### To do:
Only these lines of the data below are wanted: the one with "Refund policy (337, 979)", the one with "浙江精工钢化炉 (470, 711)", and any lines between them, each repeated exactly.

### Given information:
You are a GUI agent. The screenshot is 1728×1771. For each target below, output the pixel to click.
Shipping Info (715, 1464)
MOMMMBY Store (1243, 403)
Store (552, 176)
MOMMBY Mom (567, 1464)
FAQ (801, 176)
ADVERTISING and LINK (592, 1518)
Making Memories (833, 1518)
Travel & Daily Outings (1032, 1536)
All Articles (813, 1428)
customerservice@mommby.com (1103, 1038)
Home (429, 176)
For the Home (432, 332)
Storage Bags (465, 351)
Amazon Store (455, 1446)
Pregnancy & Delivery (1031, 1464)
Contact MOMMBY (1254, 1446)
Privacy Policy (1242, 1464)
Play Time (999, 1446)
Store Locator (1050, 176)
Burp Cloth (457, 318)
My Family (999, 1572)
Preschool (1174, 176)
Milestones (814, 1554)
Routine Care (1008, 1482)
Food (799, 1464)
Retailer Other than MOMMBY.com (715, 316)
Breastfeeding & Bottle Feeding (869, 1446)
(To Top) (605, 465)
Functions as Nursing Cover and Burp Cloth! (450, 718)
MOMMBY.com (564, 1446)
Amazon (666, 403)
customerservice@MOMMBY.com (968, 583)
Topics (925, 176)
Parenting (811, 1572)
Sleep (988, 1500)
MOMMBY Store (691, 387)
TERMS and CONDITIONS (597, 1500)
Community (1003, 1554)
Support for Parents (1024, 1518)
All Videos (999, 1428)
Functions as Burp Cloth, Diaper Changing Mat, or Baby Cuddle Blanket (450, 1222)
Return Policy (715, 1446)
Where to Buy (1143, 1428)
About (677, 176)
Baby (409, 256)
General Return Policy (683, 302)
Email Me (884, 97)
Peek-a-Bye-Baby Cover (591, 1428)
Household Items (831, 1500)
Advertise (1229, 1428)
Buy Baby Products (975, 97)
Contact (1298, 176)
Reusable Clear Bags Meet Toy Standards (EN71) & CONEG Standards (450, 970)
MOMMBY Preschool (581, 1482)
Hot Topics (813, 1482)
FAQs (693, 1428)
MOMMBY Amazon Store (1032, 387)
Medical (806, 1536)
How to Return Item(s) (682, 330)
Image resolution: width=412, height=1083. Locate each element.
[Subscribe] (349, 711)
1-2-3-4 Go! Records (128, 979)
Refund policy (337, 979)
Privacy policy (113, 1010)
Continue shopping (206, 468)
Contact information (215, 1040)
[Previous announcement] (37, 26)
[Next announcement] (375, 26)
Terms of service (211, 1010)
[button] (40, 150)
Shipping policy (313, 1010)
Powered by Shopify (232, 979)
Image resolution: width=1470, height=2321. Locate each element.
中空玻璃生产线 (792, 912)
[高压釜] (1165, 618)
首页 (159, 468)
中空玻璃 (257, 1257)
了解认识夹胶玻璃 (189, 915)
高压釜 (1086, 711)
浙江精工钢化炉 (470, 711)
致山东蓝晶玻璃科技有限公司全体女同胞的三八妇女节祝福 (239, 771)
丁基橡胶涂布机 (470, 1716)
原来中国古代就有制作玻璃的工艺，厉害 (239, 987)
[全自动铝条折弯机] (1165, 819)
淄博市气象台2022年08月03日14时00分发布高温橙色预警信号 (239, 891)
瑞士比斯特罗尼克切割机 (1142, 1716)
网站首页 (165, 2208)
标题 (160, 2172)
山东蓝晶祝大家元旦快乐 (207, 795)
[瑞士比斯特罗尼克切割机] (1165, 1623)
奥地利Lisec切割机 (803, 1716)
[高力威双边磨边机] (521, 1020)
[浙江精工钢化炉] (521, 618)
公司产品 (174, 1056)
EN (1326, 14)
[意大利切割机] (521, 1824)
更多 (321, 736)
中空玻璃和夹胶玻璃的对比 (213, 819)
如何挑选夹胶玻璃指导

### Answer space:
Refund policy (337, 979)
Privacy policy (113, 1010)
Continue shopping (206, 468)
Contact information (215, 1040)
[Previous announcement] (37, 26)
[Next announcement] (375, 26)
Terms of service (211, 1010)
[button] (40, 150)
Shipping policy (313, 1010)
Powered by Shopify (232, 979)
Image resolution: width=1470, height=2321. Locate each element.
中空玻璃生产线 (792, 912)
[高压釜] (1165, 618)
首页 (159, 468)
中空玻璃 (257, 1257)
了解认识夹胶玻璃 (189, 915)
高压釜 (1086, 711)
浙江精工钢化炉 (470, 711)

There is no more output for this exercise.